Face à l’ampleur des transferts d’armes entre les deux pays et dans un contexte de négociation de nouveaux contrats d’armement, les spécialistes d’Amnesty International sont disponibles pour évoquer les atteintes aux droits humains imputables à la coalition menée par l’Arabie Saoudite au Yémen, notamment :

  • les frappes aériennes contraires au droit international humanitaire et le recours à l’utilisation de bombes à sous-munitions ;
  • les crimes de guerre commis par la coalition au Yémen ;
  • l’intensification de la crise humanitaire pour les populations civiles.

Depuis plus d’un an, Amnesty International et plusieurs organisations présentent des preuves accablantes qui attestent que les parties au conflit au Yémen, dont la coalition menée par l’Arabie saoudite, commettent des crimes de guerre.
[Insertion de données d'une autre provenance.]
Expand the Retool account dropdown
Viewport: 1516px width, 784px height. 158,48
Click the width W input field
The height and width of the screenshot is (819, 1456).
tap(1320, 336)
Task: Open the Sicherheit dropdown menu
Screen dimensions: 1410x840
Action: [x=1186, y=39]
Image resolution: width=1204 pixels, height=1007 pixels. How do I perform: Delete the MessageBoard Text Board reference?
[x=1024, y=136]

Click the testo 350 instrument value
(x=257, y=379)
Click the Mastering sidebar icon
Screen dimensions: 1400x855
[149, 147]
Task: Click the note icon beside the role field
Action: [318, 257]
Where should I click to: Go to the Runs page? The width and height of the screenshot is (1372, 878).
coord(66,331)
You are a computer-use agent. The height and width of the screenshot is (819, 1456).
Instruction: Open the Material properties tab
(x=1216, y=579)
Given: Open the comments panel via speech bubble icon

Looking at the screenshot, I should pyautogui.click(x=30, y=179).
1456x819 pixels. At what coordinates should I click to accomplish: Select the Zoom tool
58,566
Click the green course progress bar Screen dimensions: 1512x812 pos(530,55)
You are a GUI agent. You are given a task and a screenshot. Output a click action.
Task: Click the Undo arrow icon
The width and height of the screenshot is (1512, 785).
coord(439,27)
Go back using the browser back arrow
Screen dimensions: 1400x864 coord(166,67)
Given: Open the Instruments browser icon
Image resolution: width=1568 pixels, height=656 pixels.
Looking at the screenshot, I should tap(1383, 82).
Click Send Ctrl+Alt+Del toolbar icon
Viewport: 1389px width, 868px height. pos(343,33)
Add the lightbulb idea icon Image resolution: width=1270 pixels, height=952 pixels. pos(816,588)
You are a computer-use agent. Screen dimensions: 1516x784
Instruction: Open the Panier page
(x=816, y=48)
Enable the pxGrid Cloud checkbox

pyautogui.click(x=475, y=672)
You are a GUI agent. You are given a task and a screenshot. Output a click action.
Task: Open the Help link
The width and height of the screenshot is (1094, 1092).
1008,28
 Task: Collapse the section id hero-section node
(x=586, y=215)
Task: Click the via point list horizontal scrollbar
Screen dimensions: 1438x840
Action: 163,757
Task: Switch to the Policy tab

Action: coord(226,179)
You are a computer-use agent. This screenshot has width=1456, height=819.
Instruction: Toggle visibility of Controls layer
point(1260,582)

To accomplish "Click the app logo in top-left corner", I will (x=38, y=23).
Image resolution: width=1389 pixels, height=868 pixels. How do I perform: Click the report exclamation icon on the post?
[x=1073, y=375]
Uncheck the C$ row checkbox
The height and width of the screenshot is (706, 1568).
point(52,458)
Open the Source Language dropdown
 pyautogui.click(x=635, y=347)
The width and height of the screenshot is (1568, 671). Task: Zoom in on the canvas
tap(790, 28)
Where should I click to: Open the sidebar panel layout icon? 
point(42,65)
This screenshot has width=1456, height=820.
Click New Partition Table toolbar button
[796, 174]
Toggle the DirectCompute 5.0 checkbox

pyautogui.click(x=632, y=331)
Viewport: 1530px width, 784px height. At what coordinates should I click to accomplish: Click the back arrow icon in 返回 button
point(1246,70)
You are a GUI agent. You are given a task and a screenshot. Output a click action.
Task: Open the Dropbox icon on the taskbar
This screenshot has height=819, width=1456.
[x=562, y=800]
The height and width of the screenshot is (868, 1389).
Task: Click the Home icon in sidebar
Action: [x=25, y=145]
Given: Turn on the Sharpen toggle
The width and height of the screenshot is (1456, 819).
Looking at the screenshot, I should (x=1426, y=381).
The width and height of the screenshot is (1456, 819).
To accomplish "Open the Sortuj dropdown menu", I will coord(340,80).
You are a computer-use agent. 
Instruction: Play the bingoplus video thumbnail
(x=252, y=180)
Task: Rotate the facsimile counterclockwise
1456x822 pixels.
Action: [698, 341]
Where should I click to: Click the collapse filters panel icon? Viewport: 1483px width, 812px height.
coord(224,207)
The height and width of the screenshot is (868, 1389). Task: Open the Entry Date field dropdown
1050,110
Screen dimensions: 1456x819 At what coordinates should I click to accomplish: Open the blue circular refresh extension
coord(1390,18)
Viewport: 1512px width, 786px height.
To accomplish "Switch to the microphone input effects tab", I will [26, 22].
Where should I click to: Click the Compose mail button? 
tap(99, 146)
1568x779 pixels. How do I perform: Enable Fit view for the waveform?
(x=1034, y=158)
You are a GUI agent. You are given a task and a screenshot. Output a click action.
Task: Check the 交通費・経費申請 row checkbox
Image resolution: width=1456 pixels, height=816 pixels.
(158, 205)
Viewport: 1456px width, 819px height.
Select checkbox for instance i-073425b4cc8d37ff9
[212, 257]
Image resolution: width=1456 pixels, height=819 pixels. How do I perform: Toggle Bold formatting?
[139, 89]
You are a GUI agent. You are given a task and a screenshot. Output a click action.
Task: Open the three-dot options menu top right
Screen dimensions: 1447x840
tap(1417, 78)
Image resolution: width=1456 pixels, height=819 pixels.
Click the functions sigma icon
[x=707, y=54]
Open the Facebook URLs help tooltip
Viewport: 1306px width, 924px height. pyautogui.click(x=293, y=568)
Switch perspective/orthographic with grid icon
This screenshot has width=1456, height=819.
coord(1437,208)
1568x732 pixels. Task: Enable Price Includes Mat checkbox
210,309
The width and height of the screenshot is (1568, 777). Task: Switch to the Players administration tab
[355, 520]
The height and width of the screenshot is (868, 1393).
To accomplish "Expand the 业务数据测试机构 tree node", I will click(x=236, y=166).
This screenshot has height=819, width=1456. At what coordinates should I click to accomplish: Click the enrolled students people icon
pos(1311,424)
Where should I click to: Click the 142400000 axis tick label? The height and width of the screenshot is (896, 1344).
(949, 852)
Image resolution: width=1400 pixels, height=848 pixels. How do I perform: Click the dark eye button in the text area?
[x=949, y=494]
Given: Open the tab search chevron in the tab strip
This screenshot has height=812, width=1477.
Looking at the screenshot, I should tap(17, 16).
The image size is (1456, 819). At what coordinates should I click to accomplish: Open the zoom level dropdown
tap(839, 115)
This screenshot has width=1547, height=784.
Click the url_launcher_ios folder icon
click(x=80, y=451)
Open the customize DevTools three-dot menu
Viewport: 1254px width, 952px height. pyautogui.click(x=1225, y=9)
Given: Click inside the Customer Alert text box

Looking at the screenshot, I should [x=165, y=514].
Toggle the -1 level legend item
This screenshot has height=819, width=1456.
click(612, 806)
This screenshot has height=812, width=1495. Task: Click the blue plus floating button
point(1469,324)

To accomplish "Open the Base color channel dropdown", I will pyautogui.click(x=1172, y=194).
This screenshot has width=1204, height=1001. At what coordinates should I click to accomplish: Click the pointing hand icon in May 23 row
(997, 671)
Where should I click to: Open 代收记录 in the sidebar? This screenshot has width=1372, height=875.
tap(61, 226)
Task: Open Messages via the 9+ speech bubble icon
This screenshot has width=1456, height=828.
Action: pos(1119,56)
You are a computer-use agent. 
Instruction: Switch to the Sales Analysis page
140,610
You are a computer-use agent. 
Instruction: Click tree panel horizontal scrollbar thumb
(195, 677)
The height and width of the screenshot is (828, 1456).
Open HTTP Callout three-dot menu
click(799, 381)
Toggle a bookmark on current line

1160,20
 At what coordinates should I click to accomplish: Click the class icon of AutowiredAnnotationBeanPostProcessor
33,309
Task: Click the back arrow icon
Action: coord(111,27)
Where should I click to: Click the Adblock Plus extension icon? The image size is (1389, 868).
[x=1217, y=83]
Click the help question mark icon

Les transferts d’armes de la France à l’Arabie saoudite constituent donc un risque très sérieux d’atteintes aux droits humains perpétrées dans le cadre de ce conflit.

Amnesty International appelle la France à n’autoriser aucun transfert d’armes ou munitions aux parties au conflit yéménite tant que des informations crédibles et facilement accessibles continueront d’indiquer que ces armes sont, ou risquent d’être, utilisées pour commettre ou faciliter de graves violations du droit international humanitaire et relatif aux droits humains. Dans ce contexte, l’Union européenne doit également imposer un embargo immédiat sur les transferts.